EXERCISE DESCRIPTION:
If pictures appear in the lines below, skip them and copy exactly the lines from the one containing "Image resolution: width=1168" through the one containing "The height and", and nothing else.

(Stored entries)
········

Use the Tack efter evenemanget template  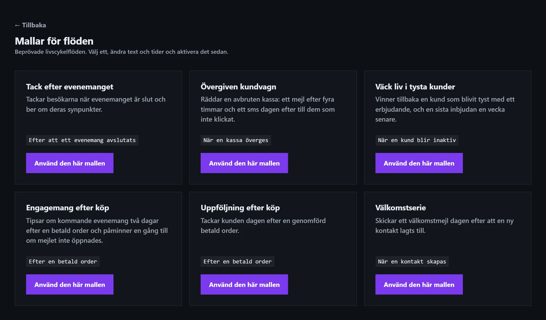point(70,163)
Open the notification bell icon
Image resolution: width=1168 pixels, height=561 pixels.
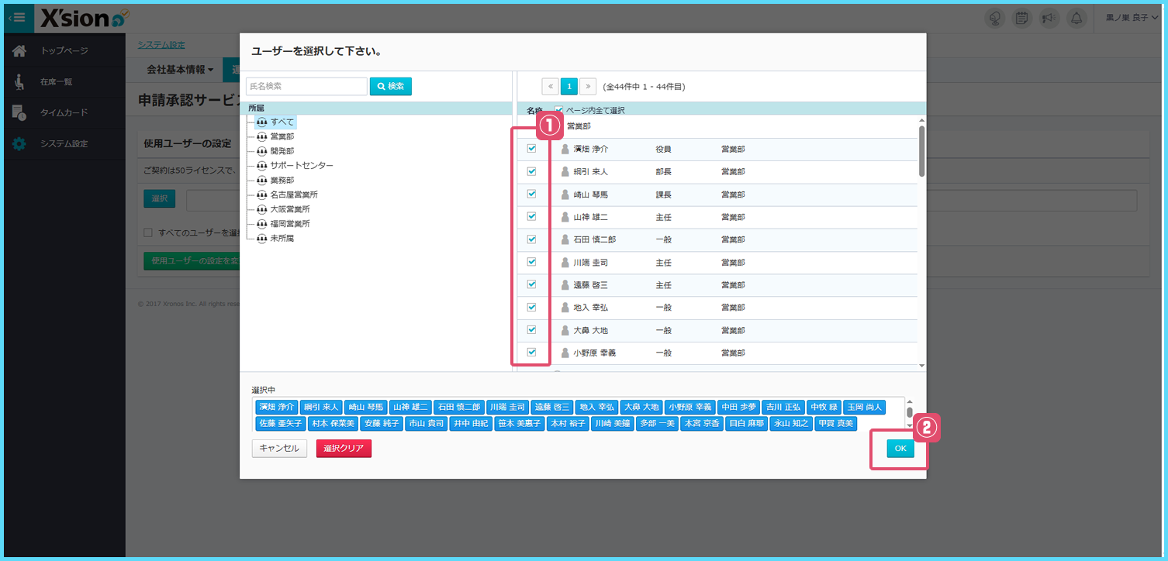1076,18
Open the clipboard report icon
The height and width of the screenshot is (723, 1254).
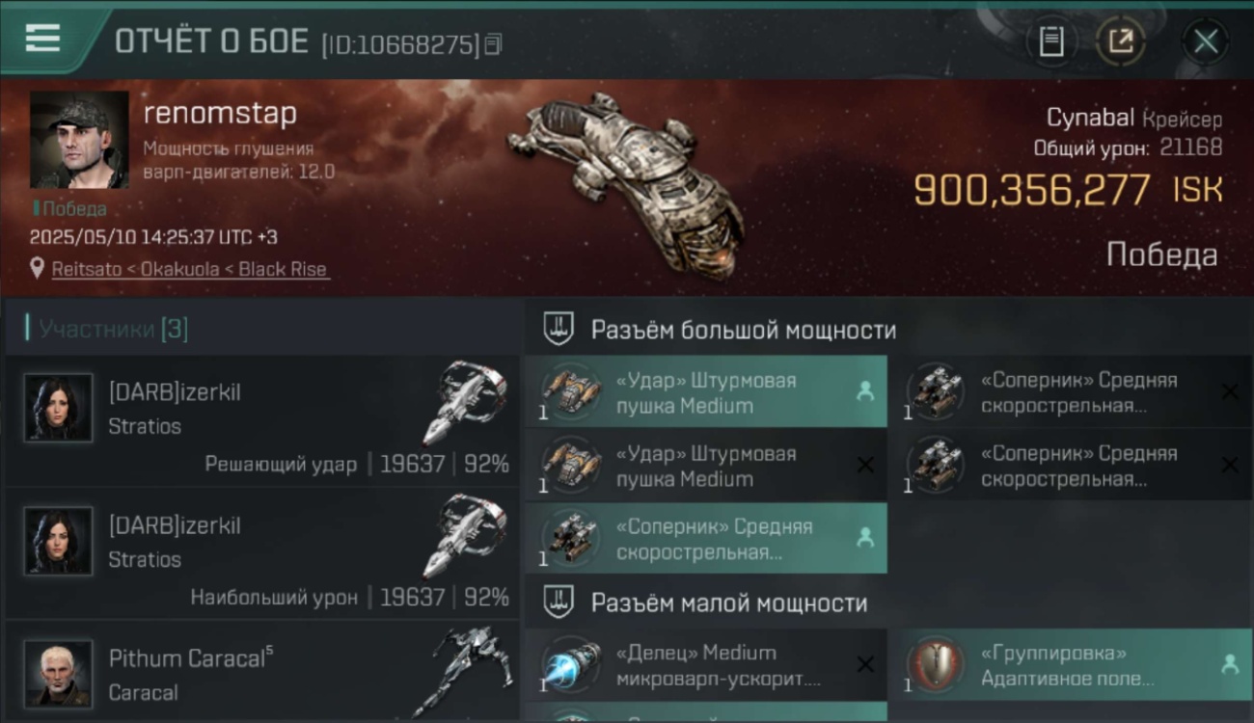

········

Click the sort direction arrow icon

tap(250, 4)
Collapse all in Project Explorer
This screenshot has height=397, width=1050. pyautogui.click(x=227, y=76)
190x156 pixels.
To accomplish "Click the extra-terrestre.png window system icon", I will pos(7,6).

········

YOUR SOLUTION:
Image resolution: width=1168 pixels, height=561 pixels.
1076,18
Open the clipboard report icon
The height and width of the screenshot is (723, 1254).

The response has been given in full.